**Problem statement:** Beneath this task are records; print exactly the stretch of them from the line with "Task: Select image ID d70eaf7277ea" through the line with "Task: Open the Inicio/Apagado power menu", both ends included.

[Data excerpts]

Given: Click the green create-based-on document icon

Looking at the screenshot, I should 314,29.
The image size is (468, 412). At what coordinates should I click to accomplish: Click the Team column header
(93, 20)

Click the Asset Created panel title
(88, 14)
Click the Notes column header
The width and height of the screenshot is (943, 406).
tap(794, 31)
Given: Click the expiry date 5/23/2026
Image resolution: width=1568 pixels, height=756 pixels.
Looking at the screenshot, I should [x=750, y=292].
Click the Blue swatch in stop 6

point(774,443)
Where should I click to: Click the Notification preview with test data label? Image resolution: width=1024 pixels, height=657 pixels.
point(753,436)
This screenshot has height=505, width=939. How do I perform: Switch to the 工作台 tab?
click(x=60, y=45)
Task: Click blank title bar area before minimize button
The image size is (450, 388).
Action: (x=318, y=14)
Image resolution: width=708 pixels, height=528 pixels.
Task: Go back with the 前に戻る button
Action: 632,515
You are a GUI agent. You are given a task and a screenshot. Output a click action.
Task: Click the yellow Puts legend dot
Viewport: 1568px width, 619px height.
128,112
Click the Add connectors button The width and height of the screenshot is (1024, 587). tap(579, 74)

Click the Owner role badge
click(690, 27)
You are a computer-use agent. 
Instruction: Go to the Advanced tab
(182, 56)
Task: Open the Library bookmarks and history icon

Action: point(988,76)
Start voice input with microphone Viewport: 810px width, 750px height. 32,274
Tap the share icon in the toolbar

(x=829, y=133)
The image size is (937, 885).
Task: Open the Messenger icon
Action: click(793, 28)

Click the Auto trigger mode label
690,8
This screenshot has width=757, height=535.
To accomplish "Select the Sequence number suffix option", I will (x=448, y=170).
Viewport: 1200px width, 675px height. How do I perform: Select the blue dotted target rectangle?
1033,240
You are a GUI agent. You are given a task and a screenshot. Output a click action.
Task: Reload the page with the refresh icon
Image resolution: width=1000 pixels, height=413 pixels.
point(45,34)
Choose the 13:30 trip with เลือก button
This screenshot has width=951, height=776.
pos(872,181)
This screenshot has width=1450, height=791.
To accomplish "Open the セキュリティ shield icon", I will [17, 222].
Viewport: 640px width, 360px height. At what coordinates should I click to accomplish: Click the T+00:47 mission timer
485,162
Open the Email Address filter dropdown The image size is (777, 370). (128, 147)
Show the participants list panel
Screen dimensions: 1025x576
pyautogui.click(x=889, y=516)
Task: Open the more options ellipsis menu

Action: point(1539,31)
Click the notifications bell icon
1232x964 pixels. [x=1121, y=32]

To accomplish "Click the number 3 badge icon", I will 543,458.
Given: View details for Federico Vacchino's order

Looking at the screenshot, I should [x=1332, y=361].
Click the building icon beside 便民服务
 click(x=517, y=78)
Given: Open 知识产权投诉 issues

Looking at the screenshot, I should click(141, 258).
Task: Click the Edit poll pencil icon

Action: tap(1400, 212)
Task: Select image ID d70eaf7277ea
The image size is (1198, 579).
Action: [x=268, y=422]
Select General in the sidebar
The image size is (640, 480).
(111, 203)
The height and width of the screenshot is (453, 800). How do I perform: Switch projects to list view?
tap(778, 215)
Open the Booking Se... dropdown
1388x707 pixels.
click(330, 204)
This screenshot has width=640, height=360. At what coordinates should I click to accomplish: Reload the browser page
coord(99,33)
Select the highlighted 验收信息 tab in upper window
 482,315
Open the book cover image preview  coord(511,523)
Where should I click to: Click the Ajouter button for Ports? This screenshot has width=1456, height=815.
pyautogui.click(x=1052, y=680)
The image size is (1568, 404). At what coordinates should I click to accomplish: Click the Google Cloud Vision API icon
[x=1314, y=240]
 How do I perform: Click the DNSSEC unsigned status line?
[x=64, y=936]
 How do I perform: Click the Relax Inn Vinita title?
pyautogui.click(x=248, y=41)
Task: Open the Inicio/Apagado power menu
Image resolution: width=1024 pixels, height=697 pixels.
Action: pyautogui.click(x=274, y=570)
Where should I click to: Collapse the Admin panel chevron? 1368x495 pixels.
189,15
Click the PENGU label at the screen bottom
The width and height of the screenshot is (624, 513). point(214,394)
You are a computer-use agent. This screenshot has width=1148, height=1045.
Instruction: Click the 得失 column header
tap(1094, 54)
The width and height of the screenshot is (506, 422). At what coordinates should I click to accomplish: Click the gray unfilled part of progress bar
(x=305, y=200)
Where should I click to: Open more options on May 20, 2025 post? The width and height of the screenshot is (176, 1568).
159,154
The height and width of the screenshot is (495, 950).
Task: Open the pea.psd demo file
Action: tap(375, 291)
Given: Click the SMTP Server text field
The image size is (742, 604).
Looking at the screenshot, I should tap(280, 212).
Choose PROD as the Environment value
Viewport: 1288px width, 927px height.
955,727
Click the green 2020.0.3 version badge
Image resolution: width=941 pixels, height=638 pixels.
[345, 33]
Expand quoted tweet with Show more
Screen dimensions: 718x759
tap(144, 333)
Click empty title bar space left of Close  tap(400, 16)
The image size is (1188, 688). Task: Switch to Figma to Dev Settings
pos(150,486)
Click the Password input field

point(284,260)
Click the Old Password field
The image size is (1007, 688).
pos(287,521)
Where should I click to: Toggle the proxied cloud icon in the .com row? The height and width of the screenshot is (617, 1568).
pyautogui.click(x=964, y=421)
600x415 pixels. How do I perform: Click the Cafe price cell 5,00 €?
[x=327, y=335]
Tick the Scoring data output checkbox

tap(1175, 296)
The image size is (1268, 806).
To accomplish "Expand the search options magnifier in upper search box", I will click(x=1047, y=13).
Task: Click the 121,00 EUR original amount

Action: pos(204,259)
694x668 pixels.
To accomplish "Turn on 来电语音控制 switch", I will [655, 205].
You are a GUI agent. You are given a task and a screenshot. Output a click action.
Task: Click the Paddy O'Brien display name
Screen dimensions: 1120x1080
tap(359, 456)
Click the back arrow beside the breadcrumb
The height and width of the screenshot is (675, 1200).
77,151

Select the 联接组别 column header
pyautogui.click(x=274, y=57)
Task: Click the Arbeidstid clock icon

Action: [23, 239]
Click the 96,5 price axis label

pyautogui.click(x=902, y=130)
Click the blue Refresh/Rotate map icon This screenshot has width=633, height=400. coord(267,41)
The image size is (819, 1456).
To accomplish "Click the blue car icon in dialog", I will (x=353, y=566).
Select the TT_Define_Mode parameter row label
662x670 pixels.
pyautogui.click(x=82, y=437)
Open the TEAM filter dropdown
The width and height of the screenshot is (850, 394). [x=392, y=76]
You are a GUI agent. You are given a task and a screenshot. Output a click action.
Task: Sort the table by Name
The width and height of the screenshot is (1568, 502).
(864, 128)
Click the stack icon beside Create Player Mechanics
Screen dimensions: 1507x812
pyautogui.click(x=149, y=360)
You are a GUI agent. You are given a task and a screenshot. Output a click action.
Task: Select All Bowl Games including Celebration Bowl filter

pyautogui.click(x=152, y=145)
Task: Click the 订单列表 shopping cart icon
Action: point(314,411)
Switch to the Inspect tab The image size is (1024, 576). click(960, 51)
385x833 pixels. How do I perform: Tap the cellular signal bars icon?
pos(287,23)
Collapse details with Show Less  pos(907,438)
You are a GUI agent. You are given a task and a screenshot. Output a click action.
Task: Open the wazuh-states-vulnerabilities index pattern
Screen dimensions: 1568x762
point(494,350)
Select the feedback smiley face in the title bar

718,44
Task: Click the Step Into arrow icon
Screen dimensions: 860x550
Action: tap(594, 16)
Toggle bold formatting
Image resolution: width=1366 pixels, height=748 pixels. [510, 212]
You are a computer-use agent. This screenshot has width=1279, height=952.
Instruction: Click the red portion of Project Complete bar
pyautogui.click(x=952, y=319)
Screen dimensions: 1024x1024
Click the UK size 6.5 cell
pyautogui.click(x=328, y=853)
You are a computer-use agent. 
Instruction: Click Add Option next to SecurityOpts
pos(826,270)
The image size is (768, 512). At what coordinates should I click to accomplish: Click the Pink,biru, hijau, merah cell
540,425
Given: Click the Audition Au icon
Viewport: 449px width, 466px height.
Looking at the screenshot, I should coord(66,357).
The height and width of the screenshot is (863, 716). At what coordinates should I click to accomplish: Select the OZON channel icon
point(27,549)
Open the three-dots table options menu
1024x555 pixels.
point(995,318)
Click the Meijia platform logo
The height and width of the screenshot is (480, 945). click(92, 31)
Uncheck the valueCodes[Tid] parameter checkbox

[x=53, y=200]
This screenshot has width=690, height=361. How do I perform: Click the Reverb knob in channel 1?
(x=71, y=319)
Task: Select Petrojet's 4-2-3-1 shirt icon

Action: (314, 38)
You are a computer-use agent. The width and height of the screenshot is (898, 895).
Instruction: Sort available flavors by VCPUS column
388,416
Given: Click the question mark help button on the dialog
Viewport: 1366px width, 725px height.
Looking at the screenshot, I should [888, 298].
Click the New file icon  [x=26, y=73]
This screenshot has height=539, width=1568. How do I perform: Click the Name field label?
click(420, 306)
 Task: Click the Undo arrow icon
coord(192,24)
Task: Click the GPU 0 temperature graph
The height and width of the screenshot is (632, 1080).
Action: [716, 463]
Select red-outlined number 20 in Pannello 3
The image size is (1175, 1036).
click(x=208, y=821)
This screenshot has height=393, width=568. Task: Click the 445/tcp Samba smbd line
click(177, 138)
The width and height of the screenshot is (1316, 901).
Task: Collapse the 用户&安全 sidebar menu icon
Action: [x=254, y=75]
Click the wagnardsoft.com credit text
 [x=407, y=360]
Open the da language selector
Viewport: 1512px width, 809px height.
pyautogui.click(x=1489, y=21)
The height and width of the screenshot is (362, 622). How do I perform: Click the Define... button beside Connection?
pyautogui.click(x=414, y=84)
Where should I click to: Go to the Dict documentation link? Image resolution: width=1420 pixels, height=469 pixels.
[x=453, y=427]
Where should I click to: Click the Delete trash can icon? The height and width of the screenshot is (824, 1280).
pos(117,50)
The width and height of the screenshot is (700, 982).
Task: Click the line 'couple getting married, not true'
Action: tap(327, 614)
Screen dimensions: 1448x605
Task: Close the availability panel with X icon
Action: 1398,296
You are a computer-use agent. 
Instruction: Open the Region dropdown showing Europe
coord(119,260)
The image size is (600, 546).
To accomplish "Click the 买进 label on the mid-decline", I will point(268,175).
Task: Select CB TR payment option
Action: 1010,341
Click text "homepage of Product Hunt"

[/Data excerpts]

**Answer to the exercise:**
Task: Select image ID d70eaf7277ea
The image size is (1198, 579).
Action: [x=268, y=422]
Select General in the sidebar
The image size is (640, 480).
(111, 203)
The height and width of the screenshot is (453, 800). How do I perform: Switch projects to list view?
tap(778, 215)
Open the Booking Se... dropdown
1388x707 pixels.
click(330, 204)
This screenshot has width=640, height=360. At what coordinates should I click to accomplish: Reload the browser page
coord(99,33)
Select the highlighted 验收信息 tab in upper window
 482,315
Open the book cover image preview  coord(511,523)
Where should I click to: Click the Ajouter button for Ports? This screenshot has width=1456, height=815.
pyautogui.click(x=1052, y=680)
The image size is (1568, 404). At what coordinates should I click to accomplish: Click the Google Cloud Vision API icon
[x=1314, y=240]
 How do I perform: Click the DNSSEC unsigned status line?
[x=64, y=936]
 How do I perform: Click the Relax Inn Vinita title?
pyautogui.click(x=248, y=41)
Task: Open the Inicio/Apagado power menu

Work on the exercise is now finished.